Here’s a very quick method for finding anagrams that I came up with this afternoon. It’s fairly straightforward, but also very efficient and, I think, interesting, so I’m sharing it here.

First, take a word list (mine was in /usr/share/dict/words, but you could use any list you like).

The next thing to do is to calculate a 26-dimensional vector for each word. That’s a lot less complicated than it sounds. The n th value is given by the frequency of letter n in the word. For example, if we take the word aardvark, then we have 3 As, 1 D, 1 K, 2 Rs and 1 V. The vector is thus:

[3 0 0 1 0 0 0 0 0 0 1 0 0 0 0 0 0 2 0 0 0 1 0 0 0 0]
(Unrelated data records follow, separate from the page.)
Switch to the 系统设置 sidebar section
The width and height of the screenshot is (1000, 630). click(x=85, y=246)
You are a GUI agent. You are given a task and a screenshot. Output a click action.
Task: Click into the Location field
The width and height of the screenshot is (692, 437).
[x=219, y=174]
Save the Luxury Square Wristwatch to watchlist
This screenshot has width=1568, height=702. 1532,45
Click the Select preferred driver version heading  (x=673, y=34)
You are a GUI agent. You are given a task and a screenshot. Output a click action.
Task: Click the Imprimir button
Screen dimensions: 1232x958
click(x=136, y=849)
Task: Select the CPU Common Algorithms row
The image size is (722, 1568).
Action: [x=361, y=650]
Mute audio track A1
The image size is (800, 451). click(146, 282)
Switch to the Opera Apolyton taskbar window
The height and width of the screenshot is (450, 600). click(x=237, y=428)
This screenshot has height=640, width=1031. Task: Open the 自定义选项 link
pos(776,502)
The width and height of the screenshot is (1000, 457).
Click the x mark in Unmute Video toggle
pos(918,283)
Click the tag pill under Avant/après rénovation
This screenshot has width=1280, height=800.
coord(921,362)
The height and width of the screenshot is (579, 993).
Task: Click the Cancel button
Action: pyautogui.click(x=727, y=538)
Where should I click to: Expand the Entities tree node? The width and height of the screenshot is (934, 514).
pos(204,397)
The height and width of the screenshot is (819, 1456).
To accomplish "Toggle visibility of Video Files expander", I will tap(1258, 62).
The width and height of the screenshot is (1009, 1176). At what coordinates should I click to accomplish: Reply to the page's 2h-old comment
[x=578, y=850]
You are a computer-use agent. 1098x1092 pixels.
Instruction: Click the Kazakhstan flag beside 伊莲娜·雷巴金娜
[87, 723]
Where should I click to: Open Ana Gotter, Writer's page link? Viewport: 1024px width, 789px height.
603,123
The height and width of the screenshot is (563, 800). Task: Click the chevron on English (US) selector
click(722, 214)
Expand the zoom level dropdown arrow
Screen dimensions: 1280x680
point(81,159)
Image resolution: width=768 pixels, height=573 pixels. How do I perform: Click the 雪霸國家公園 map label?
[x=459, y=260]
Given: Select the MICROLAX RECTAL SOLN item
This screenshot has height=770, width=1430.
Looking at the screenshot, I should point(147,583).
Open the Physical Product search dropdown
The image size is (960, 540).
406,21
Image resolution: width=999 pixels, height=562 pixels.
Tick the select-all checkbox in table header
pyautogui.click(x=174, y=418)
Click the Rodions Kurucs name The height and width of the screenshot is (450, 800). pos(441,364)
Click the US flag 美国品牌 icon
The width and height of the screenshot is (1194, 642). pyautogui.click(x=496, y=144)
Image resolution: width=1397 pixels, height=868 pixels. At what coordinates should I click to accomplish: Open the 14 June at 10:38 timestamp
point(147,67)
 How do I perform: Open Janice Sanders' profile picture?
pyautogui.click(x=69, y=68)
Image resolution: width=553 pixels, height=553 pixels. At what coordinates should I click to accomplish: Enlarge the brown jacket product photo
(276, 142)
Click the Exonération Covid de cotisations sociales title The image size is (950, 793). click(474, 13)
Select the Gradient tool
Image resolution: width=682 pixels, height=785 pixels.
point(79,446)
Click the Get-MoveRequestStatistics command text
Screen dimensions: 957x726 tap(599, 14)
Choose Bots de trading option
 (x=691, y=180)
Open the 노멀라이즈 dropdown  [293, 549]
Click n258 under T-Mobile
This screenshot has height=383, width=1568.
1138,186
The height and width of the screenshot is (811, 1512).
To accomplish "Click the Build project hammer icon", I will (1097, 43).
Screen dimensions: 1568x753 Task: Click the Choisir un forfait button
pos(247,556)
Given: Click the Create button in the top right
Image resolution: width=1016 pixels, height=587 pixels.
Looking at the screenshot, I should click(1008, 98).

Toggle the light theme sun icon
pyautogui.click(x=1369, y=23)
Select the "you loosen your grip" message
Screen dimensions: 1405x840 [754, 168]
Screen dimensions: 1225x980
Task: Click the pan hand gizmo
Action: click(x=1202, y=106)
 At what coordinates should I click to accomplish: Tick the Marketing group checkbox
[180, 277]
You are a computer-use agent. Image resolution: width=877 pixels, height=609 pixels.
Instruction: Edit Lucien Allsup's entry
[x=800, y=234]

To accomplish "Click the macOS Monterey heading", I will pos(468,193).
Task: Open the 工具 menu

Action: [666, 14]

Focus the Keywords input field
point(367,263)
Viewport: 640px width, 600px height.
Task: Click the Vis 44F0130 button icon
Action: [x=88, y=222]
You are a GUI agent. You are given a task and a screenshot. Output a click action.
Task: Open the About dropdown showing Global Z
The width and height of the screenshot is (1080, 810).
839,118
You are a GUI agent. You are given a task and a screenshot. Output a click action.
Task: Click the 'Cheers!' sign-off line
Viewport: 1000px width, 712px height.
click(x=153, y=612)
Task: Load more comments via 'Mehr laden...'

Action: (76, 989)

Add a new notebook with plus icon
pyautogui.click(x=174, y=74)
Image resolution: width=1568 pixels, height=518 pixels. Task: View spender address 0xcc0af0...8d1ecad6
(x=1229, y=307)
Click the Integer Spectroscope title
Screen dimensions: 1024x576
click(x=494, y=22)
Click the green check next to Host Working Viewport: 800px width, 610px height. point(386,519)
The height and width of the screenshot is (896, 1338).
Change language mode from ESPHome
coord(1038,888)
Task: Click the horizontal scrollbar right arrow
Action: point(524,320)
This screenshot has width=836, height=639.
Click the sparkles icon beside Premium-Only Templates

This vector will be the same for any word (or garbage string) that contains the same letters in the same quantities; i.e. for any anagram.

Now, all we have to do is to index our words according to this vector, and we can quickly look up all anagrams of a given jumble of letters.

What I did was to concatenate all 26 values into a single text string, using “a” to indicate zero, “b” for one, and so on. Thus, the encoded vector for aardvark is as follows:

daabaaaaaabaaaaaacaaabaaaa

It’s not necessarily the best method, but it has the advantage of being plain text and easy to deal with. I simply inserted every word along with its corresponding key into a database table, indexing on the encoded vector.

It took a few minutes to generate the key for each of 200,000 words and to insert them into the database. However, once that is achieved, retrieval is almost instantaneous. Create an encoded vector for the source letters, and find all corresponding entries in the database.